• **Tarefa proposta 1**
Duplique na íntegra o texto sobre o Humanismo.

• **Fonte**
==============================
Humanismo
É interessante ressaltarmos que o termo Humanismo é polissêmico, podendo ser considerado sob vários enfoques, ao mesmo tempo distintos e interdependentes. Para os limites desta aula, interessa-nos o seu sentido mais estrito ou histórico, entendido enquanto o movimento literário e cultural de uma época marcada por profundas transformações na sociedade europeia.
O Humanismo, segunda Escola Literária Medieval, também conhecido como Pré-Renascimento ou Quatrocentismo, corresponde ao período de transição da Idade Média para a Idade Clássica. Tem como marcos iniciais as nomeações de Fernão Lopes como Guarda-Mor da Torre do Tombo (local onde se guardavam os documentos oficiais), em 1418 e, como Cronista-Mor do Reino, em 1434, quando recebeu de D. Duarte, rei de Portugal, a incumbência de escrever a história dos reis que o precederam.
==============================
• **Tarefa proposta 2**
Nos registros, comece na linha que contém "second (126, 1137)" e pare depois da linha que contém "taking (733, 831)". Reescreva somente essas linhas, trocando "lobes" por "folds" e mantendo todo o resto inalterado.

• **Dados da tarefa**
==============================
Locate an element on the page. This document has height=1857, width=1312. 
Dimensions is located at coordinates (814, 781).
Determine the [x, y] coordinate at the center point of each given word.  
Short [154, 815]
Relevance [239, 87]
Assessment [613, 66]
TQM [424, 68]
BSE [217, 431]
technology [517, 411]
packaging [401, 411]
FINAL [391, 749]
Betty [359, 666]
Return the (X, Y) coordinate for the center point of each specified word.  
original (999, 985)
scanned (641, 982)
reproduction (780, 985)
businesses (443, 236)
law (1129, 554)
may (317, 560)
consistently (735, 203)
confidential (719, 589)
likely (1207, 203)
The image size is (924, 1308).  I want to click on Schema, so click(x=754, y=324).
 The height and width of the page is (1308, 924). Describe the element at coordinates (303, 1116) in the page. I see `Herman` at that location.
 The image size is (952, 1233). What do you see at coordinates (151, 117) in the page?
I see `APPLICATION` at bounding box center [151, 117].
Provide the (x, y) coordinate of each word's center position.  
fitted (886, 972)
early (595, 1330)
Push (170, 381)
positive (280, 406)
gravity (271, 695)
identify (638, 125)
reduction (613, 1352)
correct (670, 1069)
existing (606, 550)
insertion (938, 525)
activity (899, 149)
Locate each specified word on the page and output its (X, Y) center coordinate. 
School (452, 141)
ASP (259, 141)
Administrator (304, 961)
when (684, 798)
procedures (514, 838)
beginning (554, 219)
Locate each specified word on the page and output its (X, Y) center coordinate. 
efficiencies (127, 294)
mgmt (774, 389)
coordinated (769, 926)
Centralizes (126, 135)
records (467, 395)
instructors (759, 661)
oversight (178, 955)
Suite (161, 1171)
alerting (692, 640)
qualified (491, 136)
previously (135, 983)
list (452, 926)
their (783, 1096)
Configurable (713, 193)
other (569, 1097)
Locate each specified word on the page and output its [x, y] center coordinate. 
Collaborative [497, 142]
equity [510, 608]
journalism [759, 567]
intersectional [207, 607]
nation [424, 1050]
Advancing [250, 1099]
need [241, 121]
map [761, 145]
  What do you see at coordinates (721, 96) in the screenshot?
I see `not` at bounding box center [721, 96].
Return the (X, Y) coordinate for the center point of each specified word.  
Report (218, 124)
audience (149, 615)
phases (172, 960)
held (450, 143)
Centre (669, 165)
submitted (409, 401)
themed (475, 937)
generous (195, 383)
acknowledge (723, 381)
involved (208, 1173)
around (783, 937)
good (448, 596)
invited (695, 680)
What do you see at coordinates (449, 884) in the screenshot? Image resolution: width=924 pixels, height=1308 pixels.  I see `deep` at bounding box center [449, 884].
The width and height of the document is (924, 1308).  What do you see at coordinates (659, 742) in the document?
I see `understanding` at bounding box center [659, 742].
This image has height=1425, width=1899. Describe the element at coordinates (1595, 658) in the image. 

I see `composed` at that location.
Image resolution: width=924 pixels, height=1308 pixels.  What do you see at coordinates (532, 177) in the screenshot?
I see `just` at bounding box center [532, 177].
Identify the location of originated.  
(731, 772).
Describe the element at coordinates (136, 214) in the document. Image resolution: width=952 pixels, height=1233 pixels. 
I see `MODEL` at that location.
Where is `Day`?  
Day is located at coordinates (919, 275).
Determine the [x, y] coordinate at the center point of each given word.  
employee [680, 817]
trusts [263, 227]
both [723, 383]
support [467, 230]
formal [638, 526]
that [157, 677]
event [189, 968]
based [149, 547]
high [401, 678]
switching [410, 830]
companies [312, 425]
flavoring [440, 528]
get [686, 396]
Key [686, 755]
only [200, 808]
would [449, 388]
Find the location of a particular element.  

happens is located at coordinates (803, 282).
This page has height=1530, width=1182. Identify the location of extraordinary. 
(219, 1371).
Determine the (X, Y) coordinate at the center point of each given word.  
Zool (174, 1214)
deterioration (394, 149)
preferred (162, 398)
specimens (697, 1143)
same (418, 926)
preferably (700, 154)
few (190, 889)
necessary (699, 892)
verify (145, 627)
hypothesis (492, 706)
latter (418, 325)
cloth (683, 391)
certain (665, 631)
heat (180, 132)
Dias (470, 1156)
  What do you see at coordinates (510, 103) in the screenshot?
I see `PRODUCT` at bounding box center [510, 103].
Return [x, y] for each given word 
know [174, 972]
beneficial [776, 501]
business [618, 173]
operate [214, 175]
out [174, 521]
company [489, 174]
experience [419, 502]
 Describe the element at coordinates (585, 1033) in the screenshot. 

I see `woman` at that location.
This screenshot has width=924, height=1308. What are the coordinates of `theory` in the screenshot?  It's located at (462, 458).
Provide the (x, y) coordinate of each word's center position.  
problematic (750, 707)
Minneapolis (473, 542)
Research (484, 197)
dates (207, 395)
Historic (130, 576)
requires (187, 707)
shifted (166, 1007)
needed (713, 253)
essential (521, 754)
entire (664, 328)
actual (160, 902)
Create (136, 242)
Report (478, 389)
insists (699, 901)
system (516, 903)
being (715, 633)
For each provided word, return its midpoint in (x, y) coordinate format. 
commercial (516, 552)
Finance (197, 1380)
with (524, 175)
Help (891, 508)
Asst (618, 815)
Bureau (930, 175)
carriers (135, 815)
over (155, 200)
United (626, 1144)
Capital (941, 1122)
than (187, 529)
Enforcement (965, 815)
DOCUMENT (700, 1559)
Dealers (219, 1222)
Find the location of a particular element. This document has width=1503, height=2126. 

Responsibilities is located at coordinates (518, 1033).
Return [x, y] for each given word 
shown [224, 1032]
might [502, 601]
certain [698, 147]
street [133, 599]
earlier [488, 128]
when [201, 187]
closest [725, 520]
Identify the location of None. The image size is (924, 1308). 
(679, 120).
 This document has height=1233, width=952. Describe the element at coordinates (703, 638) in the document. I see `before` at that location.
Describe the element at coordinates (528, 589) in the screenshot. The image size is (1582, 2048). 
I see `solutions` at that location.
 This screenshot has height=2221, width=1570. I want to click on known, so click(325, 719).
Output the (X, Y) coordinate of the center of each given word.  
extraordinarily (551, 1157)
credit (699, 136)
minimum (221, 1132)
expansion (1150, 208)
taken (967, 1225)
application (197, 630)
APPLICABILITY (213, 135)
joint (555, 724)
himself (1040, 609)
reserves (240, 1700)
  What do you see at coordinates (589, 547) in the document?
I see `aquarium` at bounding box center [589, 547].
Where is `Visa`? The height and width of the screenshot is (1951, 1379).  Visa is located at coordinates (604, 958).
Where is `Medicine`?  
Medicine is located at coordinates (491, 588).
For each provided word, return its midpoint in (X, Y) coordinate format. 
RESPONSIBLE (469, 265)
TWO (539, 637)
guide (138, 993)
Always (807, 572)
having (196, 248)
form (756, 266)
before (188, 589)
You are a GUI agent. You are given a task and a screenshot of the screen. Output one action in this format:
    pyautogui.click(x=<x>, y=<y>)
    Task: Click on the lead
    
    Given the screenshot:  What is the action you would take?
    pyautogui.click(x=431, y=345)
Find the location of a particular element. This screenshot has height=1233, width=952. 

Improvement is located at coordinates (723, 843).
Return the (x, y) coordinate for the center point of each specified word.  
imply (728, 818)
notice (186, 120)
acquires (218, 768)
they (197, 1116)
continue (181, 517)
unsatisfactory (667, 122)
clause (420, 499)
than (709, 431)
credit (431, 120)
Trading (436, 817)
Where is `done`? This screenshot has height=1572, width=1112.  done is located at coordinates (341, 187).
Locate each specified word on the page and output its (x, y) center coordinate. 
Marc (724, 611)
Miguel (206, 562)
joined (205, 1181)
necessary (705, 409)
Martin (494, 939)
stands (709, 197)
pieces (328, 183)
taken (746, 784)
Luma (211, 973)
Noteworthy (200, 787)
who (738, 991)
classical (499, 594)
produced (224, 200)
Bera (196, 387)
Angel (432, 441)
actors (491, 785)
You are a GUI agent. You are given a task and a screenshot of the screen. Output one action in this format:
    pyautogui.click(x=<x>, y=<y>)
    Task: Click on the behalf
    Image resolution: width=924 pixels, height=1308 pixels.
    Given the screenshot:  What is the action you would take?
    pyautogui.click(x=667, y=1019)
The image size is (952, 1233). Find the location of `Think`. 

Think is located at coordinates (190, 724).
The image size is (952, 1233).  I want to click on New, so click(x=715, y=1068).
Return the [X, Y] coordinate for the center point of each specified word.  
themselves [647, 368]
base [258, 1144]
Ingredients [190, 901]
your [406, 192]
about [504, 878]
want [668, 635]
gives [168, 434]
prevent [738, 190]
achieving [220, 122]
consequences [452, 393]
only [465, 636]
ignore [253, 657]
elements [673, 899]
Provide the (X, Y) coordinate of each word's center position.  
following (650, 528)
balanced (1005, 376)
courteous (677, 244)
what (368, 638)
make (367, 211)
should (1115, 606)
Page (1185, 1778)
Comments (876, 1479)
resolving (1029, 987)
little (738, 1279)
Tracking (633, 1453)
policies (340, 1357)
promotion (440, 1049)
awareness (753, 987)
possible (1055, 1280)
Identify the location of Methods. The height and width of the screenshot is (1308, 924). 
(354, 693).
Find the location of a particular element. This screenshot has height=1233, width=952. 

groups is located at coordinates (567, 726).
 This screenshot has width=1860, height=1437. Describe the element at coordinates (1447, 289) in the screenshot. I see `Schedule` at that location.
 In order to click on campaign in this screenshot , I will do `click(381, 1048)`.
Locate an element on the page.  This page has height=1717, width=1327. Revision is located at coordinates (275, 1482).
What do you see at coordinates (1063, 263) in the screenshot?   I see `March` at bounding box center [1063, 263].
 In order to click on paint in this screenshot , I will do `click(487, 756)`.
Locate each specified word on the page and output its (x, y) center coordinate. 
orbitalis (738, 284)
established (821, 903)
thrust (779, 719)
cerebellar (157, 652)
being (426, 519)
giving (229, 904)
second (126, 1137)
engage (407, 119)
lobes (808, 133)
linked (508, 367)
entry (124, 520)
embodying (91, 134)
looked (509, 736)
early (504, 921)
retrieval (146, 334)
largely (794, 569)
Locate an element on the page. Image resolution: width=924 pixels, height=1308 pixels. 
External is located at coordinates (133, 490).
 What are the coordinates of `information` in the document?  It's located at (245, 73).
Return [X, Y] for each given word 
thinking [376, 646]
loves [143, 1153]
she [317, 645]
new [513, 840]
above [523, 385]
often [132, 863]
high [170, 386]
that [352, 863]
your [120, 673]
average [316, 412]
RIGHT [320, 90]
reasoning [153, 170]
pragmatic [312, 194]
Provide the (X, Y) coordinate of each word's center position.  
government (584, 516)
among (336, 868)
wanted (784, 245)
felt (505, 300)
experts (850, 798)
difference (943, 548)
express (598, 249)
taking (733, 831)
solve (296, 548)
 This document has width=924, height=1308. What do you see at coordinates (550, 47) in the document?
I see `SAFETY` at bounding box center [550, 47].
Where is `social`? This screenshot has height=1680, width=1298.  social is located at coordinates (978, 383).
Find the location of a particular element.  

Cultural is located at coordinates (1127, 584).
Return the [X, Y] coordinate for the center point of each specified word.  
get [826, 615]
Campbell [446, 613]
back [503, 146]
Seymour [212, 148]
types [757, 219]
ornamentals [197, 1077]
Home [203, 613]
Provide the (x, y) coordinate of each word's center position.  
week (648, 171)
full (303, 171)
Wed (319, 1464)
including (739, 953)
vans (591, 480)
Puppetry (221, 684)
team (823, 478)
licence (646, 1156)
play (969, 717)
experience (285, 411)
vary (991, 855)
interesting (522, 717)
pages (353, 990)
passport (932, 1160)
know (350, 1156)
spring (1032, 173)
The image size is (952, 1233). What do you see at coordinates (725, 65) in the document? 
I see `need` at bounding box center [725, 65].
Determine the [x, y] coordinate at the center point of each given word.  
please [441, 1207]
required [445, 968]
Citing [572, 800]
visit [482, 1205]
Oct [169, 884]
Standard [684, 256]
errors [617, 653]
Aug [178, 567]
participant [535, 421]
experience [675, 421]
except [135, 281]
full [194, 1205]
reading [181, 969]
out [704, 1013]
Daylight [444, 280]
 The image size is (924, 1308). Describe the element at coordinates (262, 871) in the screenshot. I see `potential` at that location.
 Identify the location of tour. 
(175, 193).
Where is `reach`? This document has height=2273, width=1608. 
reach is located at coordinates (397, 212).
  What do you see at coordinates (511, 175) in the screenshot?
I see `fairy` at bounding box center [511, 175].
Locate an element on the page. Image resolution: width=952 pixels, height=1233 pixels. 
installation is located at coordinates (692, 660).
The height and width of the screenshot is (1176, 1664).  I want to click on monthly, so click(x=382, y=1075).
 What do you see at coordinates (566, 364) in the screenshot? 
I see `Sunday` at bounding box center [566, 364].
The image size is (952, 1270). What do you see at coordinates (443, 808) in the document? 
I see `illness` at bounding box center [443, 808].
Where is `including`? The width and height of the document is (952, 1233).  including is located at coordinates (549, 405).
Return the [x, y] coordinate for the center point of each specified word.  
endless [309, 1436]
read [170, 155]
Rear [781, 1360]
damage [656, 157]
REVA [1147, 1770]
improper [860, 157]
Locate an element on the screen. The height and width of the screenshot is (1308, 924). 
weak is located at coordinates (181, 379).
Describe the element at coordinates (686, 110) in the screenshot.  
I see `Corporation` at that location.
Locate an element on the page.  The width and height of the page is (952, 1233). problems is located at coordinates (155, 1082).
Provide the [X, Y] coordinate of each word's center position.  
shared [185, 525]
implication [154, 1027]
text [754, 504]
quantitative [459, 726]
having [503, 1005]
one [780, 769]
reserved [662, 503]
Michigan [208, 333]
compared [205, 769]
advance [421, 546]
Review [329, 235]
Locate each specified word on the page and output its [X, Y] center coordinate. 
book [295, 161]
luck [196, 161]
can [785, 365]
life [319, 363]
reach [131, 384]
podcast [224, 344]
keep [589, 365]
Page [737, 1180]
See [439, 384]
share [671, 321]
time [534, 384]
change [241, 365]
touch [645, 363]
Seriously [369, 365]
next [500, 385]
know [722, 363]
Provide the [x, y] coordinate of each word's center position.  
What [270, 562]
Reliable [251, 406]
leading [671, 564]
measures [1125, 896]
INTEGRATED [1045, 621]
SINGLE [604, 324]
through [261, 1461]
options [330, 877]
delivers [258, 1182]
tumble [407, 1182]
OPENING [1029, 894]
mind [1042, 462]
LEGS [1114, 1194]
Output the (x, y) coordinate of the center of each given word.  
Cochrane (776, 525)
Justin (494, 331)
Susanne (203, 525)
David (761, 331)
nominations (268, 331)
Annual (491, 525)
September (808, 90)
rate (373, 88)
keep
==============================
• **Resultado final 1**
Humanismo
É interessante ressaltarmos que o termo Humanismo é polissêmico, podendo ser considerado sob vários enfoques, ao mesmo tempo distintos e interdependentes. Para os limites desta aula, interessa-nos o seu sentido mais estrito ou histórico, entendido enquanto o movimento literário e cultural de uma época marcada por profundas transformações na sociedade europeia.
O Humanismo, segunda Escola Literária Medieval, também conhecido como Pré-Renascimento ou Quatrocentismo, corresponde ao período de transição da Idade Média para a Idade Clássica. Tem como marcos iniciais as nomeações de Fernão Lopes como Guarda-Mor da Torre do Tombo (local onde se guardavam os documentos oficiais), em 1418 e, como Cronista-Mor do Reino, em 1434, quando recebeu de D. Duarte, rei de Portugal, a incumbência de escrever a história dos reis que o precederam.

• **Resultado final 2**
second (126, 1137)
engage (407, 119)
folds (808, 133)
linked (508, 367)
entry (124, 520)
embodying (91, 134)
looked (509, 736)
early (504, 921)
retrieval (146, 334)
largely (794, 569)
Locate an element on the page. Image resolution: width=924 pixels, height=1308 pixels. 
External is located at coordinates (133, 490).
 What are the coordinates of `information` in the document?  It's located at (245, 73).
Return [X, Y] for each given word 
thinking [376, 646]
loves [143, 1153]
she [317, 645]
new [513, 840]
above [523, 385]
often [132, 863]
high [170, 386]
that [352, 863]
your [120, 673]
average [316, 412]
RIGHT [320, 90]
reasoning [153, 170]
pragmatic [312, 194]
Provide the (X, Y) coordinate of each word's center position.  
government (584, 516)
among (336, 868)
wanted (784, 245)
felt (505, 300)
experts (850, 798)
difference (943, 548)
express (598, 249)
taking (733, 831)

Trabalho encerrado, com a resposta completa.